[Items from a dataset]
++++++++++++++++++++

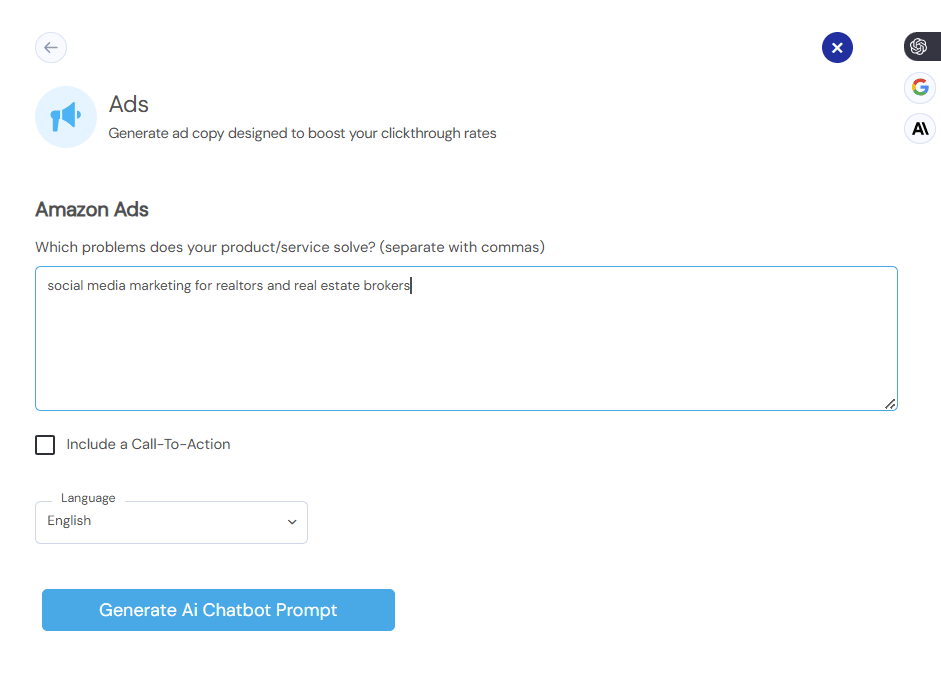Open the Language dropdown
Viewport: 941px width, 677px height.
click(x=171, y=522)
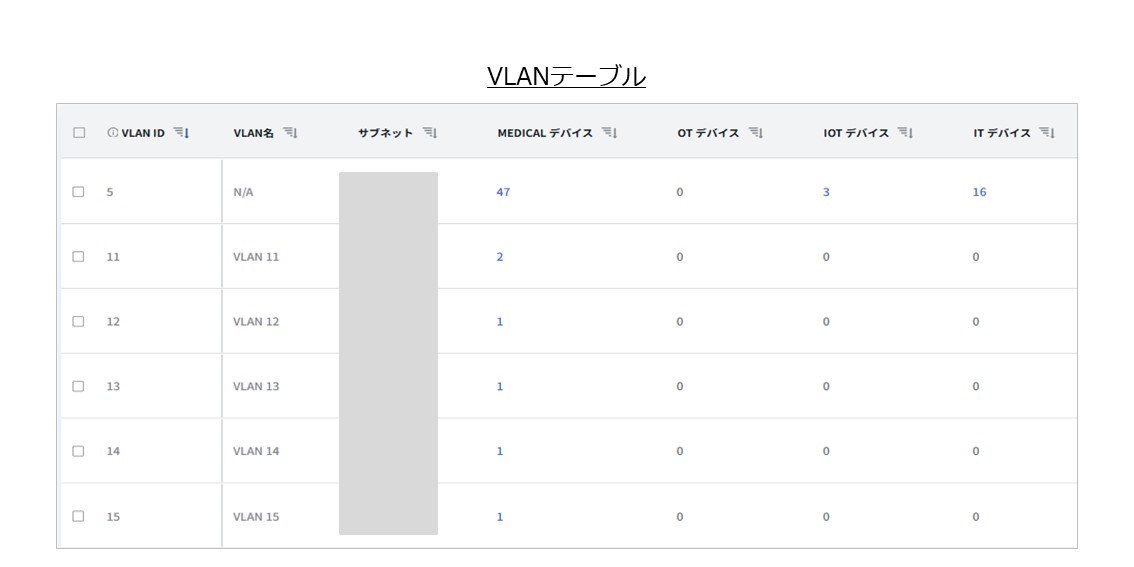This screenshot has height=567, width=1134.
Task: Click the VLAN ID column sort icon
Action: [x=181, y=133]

++++++++++++++++++++

Instruction: Change "dropdown" to "drop-down menu" wherever it occurs in these lines, and leave everything else as it is. Omit the pictures from your answer.

Result for this exercise:
Open the Language drop-down menu
Viewport: 941px width, 677px height.
click(x=171, y=522)
This screenshot has height=567, width=1134.
Task: Click the VLAN ID column sort icon
Action: [x=181, y=133]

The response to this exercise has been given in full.